In his 18th appearance, J.P. Beaumont has to cope with something no good cop is ever happy with: vigilantism in high places.
J.P. Beaumont (Long Time Gone, 2005, etc.) sometimes refers to himself as an old warhorse, a member of “an exceedingly cranky endangered species.” But there’s plenty of cunning left in the ex-Seattle homicide cop. He knows it, and so does his current boss, Attorney General Ross Alan Connors, who handpicked him for the state’s elite Special Homicide Investigation Team. Nor is it happenstance that whenever a case carries sensitive political implications, Connors invariably turns to his old warhorse. At first glance the murder of ex-con LaShawn Tompkins seems to J.P. to belong squarely in the bailiwick of the Seattle PD. Connors doesn’t deny that, but he wants an overview just the same, an overview of a particular kind: maximum discretion, no e-mails, nothing in writing, verbal reports directly to the AG, who seems considerably on edge.

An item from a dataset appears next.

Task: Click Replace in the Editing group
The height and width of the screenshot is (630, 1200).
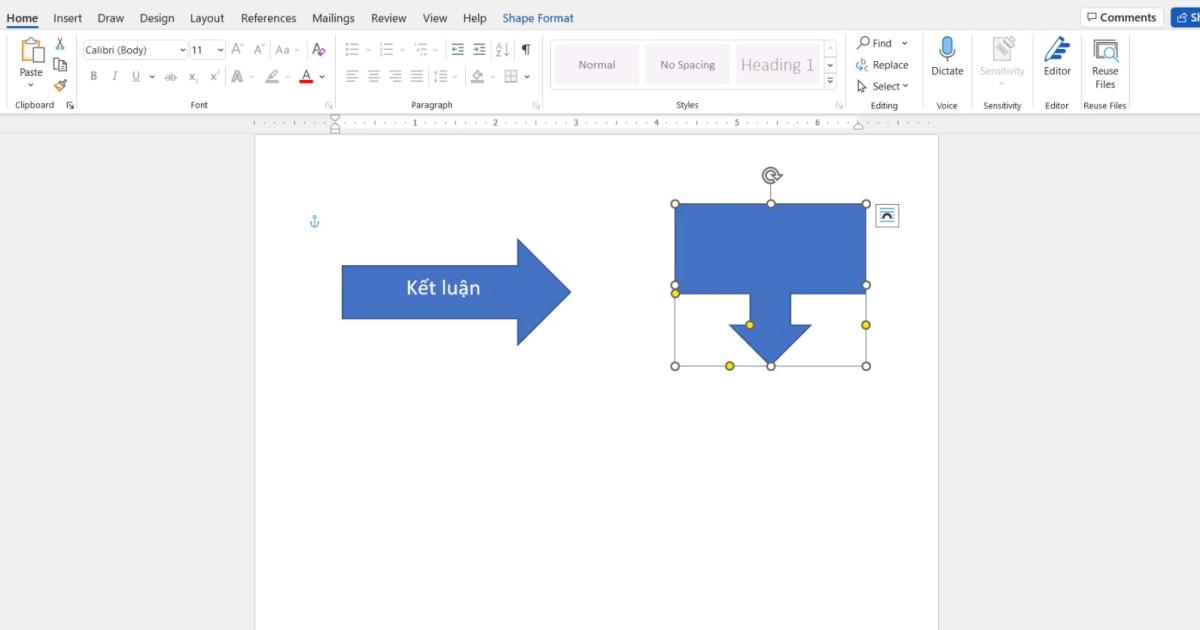Action: tap(882, 65)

As his investigation progresses, J.P. begins to understand why. Certain movers and shakers politically close to Connors have been behaving in ways calculated to unsettle a wary Attorney General, ways that suggest white robes, masks and dubious agendas.
A solid, satisfying procedural. No fancy stepping here, but those who’ve danced with Jance over the course of 35 novels have come to prefer the waltz to the bossa nova.